Именно в феврале — марте 17-го Русская Церковь пережила, быть может, самый тяжёлый кризис в своей истории. В последующие десятилетия она не раз шла на какие-то компромиссы и уступки. Но это происходило в условиях невыносимого давления. Во время февральской революции всё было иначе — добровольно. Приведём факт, который вызывает мучительный стыд. Князь Жевахов обратился в конце февраля за поддержкой не только к Синоду, но и к католическому духовенству. Те немедленно откликнулись, выпустив обращение к своей пастве с угрозой отлучить от Св. Таинств каждого, кто примкнёт к революционному движению. И, как отмечал Жевахов, «ни один католик, как было удостоверено впоследствии, не принимал участия в процессиях с красными флагами».
2 марта синодальные архиереи частным образом собрались в покоях Московского митрополита. Было признано необходимым немедленно войти в сношение с исполнительным комитетом Государственной Думы. Таким образом, Синод признал революцию ещё до того, как было получено известие об оставлении Императором Николаем Александровичем престола в пользу брата. И это было лишь начало. Оговоримся, что все, или почти все, члены Синода были достойными людьми. Но какое-то малодушие вдруг овладело ими и отпустило потом не сразу и не всех.
Малый антихрист
«Временному правительству — многая лета!» — возглашалось в иных храмах. Мужики смеялись и над двусмысленностью фразы, и над теми, кто её произносил. А уж «благоверной» новая власть именовалось почти повсеместно, хотя можно было, наверное, обойтись и без фимиама. Но почти всеми делами в Синоде начал заправлять новый обер-прокурор В.Н.Львов. Именно его перу принадлежало обращение Русской Церкви к пастве, начинавшееся словами:«Свершилась воля Божия. Россия вступила на путь новой государственной жизни. Да благословит Господь нашу великую Родину счастьем и славой на ея новом пути». Это послание было охарактеризовано генералом А.И.Деникиным как «санкционировавшее совершившийся переворот». Члены Синода были слишком растеряны, чтобы сопротивляться, да и революции они, скорее, сочувствовали, во всяком случае не понимали ужаса происходящего. Их знакомство с новым обер-прокурором произошло 4 марта. Первым делом Львов с помощью одного из иерархов вынес из зала заседаний Синода царское кресло как символ «цезарепапизма». Это не помешало ему попытаться стать и цезарем и папой в одном лице. За всё время существования Русской Церкви ни одно светское лицо, включая монархов, не обращалось с архиереями так, как этот странный и дикий человек. Он просто отдавал приказы, угрожал и исполнял свои угрозы.

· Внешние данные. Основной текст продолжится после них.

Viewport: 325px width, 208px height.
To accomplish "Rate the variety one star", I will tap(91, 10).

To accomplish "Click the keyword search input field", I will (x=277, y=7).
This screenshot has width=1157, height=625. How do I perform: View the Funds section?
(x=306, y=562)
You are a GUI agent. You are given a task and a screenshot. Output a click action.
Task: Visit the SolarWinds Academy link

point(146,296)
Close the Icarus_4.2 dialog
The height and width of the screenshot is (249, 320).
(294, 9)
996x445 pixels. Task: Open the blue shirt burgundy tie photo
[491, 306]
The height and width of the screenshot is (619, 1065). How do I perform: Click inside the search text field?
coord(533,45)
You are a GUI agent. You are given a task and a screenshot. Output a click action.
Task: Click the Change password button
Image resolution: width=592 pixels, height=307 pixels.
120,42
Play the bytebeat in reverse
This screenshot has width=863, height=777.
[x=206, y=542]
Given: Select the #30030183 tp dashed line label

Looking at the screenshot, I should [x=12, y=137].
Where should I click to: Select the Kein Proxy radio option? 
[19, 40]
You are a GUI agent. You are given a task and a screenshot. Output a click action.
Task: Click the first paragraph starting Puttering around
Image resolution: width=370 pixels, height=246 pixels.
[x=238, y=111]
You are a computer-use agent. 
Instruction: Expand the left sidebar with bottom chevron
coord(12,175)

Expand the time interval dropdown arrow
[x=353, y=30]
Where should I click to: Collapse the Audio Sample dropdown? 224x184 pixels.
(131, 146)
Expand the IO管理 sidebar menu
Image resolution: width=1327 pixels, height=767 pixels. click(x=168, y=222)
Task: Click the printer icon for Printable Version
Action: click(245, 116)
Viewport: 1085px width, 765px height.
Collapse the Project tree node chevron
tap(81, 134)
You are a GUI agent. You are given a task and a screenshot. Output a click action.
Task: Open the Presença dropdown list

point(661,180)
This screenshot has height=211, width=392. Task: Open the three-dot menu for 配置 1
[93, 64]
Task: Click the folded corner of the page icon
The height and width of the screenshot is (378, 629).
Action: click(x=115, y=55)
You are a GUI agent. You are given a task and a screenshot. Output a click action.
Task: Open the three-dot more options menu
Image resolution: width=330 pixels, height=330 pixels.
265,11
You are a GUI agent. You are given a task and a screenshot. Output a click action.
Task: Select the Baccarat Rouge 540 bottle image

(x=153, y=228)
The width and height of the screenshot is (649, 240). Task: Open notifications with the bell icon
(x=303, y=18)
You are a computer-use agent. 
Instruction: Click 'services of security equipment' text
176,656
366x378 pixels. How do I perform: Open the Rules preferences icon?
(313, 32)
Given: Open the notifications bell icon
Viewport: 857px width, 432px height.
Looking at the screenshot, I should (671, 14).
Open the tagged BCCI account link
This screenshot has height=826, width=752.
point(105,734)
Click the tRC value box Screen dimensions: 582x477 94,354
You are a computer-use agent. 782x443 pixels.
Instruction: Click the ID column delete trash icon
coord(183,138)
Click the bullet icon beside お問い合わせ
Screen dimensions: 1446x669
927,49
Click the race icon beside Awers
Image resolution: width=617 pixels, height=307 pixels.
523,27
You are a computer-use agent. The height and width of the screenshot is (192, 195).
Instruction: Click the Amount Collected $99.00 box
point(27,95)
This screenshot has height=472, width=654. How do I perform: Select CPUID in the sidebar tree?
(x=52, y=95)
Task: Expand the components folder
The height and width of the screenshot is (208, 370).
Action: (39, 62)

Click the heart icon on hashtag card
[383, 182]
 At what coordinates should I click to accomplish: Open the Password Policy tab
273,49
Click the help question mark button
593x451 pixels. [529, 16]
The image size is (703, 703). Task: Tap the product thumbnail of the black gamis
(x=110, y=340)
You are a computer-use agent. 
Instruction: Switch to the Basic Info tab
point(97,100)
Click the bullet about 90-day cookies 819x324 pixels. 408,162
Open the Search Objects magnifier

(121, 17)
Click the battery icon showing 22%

Его личность даже на фоне происходившего в то время вызывает изумление. «Сволочь», «шалый человек», «не вполне нормальный фантазёр» — вот не самые резкие определения в адрес Львова со стороны современников. Даже Керенский, который страдал неврастенией в тяжёлой форме, считал его «вспыльчивым» человеком. В прошлом «шалый человек» был националистом, потом стал масоном, но очень набожным. Несколько лет он мечтал о месте обер-прокурора. Добившись своего благодаря перевороту, он взялся революционизировать Церковь, запугал, а затем разогнал Синод, но в начале лета измучил всех до такой степени, что получил отставку. Это спасло от тирании Поместный Собор, который начался в Москве, но дорого обошлось стране.
Главнокомандующий Корнилов
В августе 17-го Львов решил окончательно спасти Россию. Он внезапно появился в ставке главнокомандующего Лавра Корнилова и, представившись «интимнейшим другом Керенского», спросил, как поведут себя войска в случае нового выступления большевиков. Корнилов заверил, что они поддержат Временное правительство.Затем Львов сообщил генералу, что Керенский уполномочил его выяснить отношение генерала к одному из нижеследующих способов реорганизации власти: 1) Корнилов образует Совет министров без участия Керенского, который возвращается к частной жизни; 2) генерал образует Совет министров с участием Керенского как министра юстиции или на каком-либо ином посту; 3) Временное правительство провозглашает Корнилова как единоличного диктатора. Простодушный генерал выбрал второй вариант.
Уже на следующий день Львов объявился в Петербурге и заявил, что главнокомандующий «уполномочил его…». Керенский впал в бешенство. Львов как «агент Корнилова», а затем и сам главнокомандующий были арестованы; отношения между армией и правительством оказались, по сути, разорваны, что открыло дорогу Ленину и его партии.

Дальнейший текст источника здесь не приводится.